Test-time scaling evaluates reasoning LLMs by sampling multiple outputs per prompt, but ranking models in this regime remains underexplored. We formalize dense benchmark ranking under test-time scaling and introduce Scorio, a library that implements statistical ranking methods such as paired-comparison models, item response theory (IRT) models, voting rules, and graph- and spectral-based methods. Across $20$ reasoning models on four Olympiad-style math benchmarks (AIME'24, AIME'25, HMMT'25, and BrUMO'25; up to $N=80$ trials), most full-trial rankings agree closely with the Bayesian gold standard $\mathrm{Bayes}_{\mathcal{U}}@80$ (mean Kendall's $τ_b = 0.93$--$0.95$), and $19$--$34$ methods recover exactly the same ordering. In the single-trial regime, the best methods reach $τ_b \approx 0.86$. Using greedy decoding as an empirical prior ($\mathrm{Bayes}_{\mathbf{R}_0}@N$) reduces variance at $N=1$ by $16$--$52\%$, but can bias rankings when greedy and stochastic sampling disagree. These results identify reliable ranking methods for both high- and low-budget test-time scaling.
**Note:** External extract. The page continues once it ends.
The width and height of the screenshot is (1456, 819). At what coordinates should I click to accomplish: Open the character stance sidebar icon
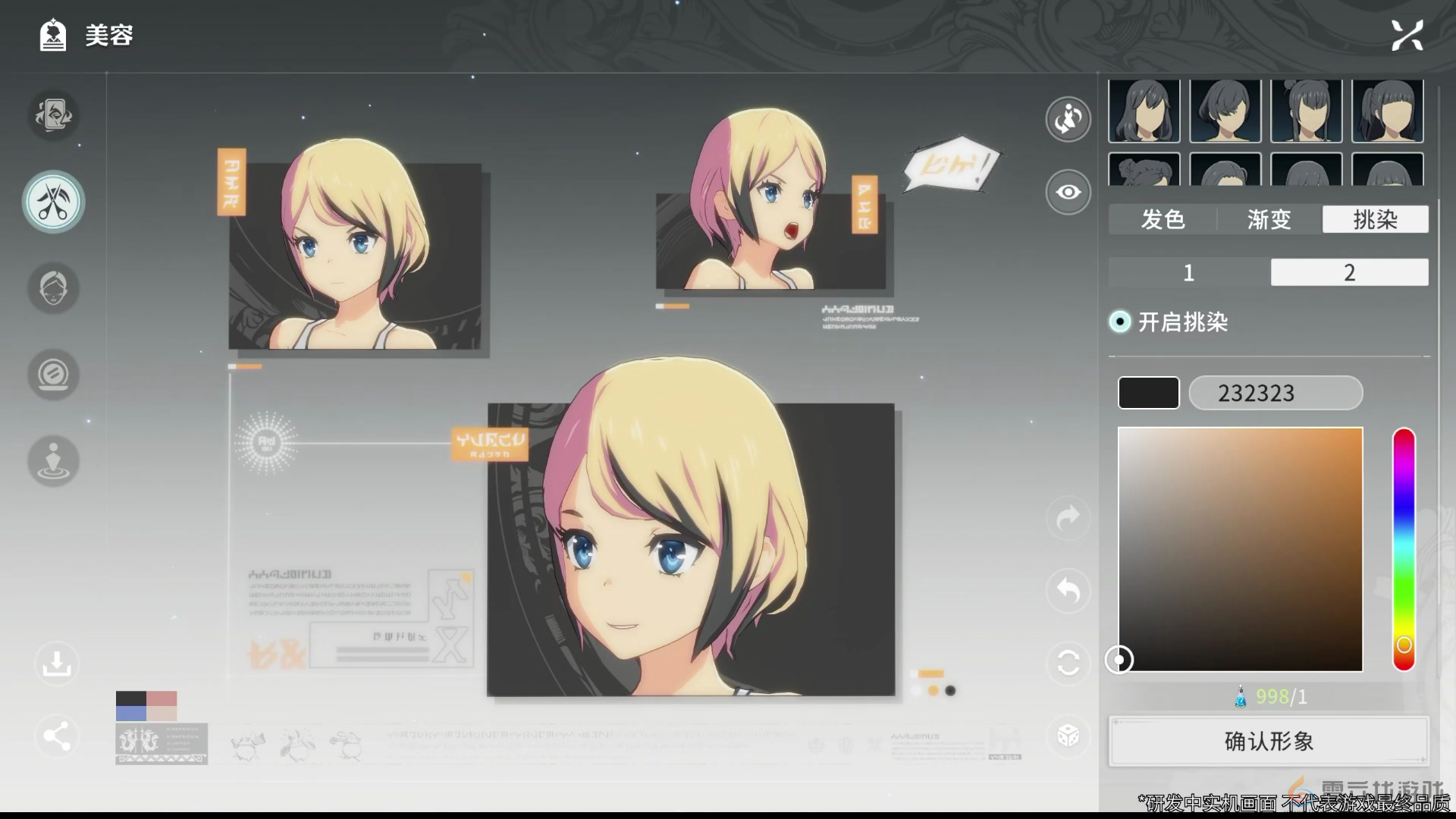coord(53,461)
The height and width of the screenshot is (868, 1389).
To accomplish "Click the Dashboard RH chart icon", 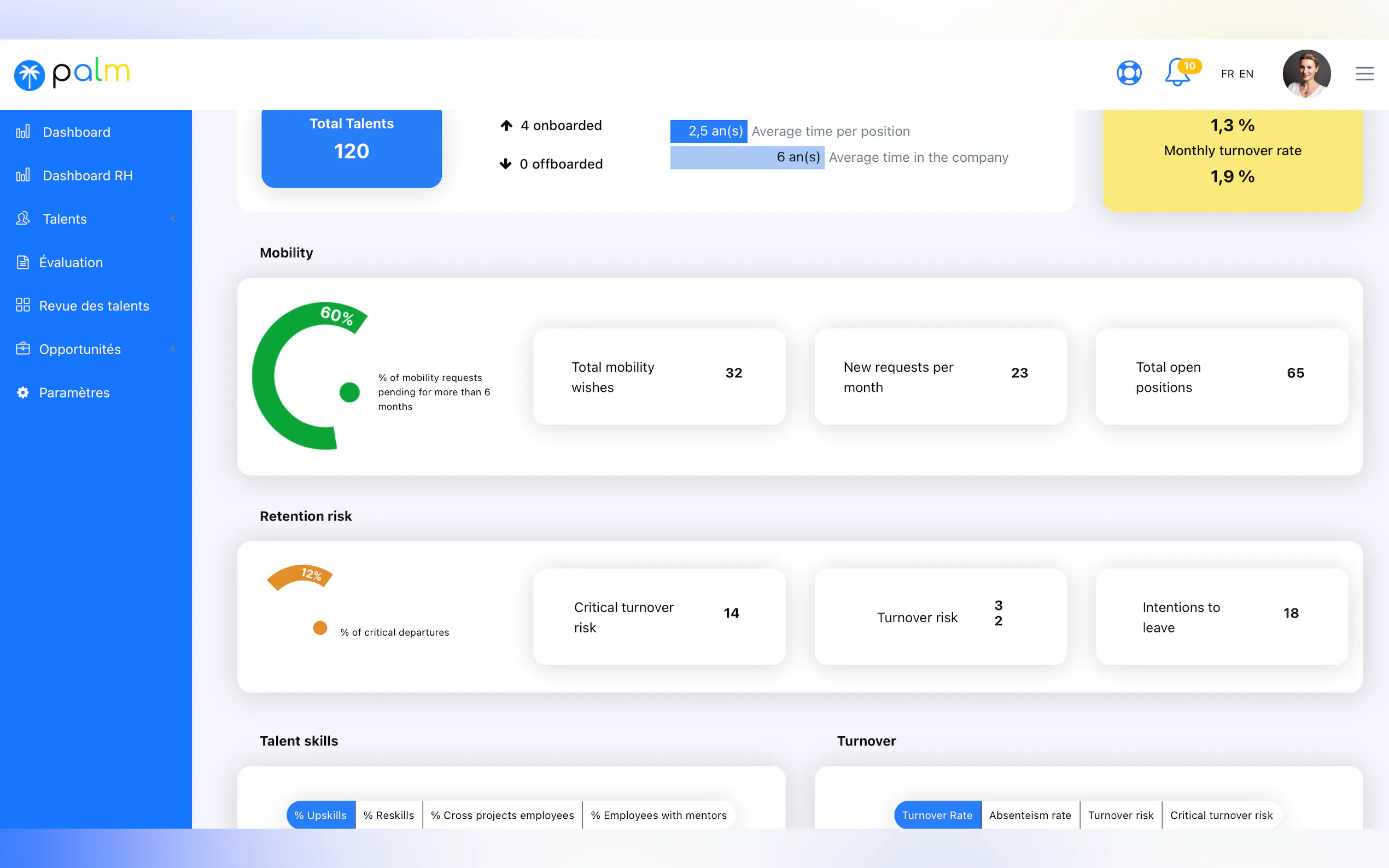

We release Scorio as an open-source library at https://github.com/mohsenhariri/scorio.

Figures (7)

• Figure 1: Agreement between each method's full-trial ranking and the gold standard. Kendall's $\tau_b$ is computed between each method's ranking (at $N=80$ trials) and $\mathrm{Bayes}_{\mathcal{U}}@80$ on an easier benchmark (BrUMO'25, left) and the hardest benchmark (HMMT'25, right). On BrUMO'25, multiple methods achieve near-perfect or perfect agreement: $\mathrm{Bayes}_{\mathbf{R}_0}@N$ and HodgeRank reach $\tau_b = 1.0$, while Rasch MML achieves $0.997$. On HMMT'25, Bradley--Terry and HodgeRank maintain perfect agreement ($\tau_b = 1.0$), but $\mathrm{Bayes}_{\mathbf{R}_0}@N$ drops to $0.989$ and Pass@$\!2$ falls to $0.937$. This divergence is consistent with the lower greedy--sampling alignment observed on harder benchmarks (\ref{['ssec:priors']}).
• Figure 2: Gold-standard agreement of $\mathrm{Bayes}_{\mathcal{U}}@N$ (blue) and $\mathrm{Bayes}_{\mathbf{R}_0}@N$ (red) as a function of $N$ across benchmarks. Shaded regions show $\pm 1$ standard deviation over $50$ resampled datasets.
• Figure 3: Model-level ranks under greedy decoding versus stochastic sampling ($N=80$) for each benchmark. Points on the diagonal indicate perfect alignment; color shows rank displacement ($\Delta$).
• Figure 4: Gold-standard agreement vs. self-consistency for $25$ categorical schemes at $N=1$ on the Combined benchmark. Blue markers indicate the $8$ representative schemes; gray markers show the remaining $17$. Schemes in the upper-left are self-consistent but deviate from $\mathrm{Bayes}_{\mathcal{U}}@80$; those in the lower-right closely track the gold standard but are less stable across single-trial draws.
• Figure 5: Overview of model accuracies across all four benchmarks. Each panel shows each model's mean accuracy under stochastic sampling (over $N=80$ trials), together with greedy accuracy (markers). Error bars denote one standard deviation across trials and illustrate the variability introduced by test-time scaling. Models are color-coded consistently across benchmarks for ease of comparison. The figure shows substantial heterogeneity in both absolute performance and sampling variance, with HMMT'25 notably harder than the other three benchmarks.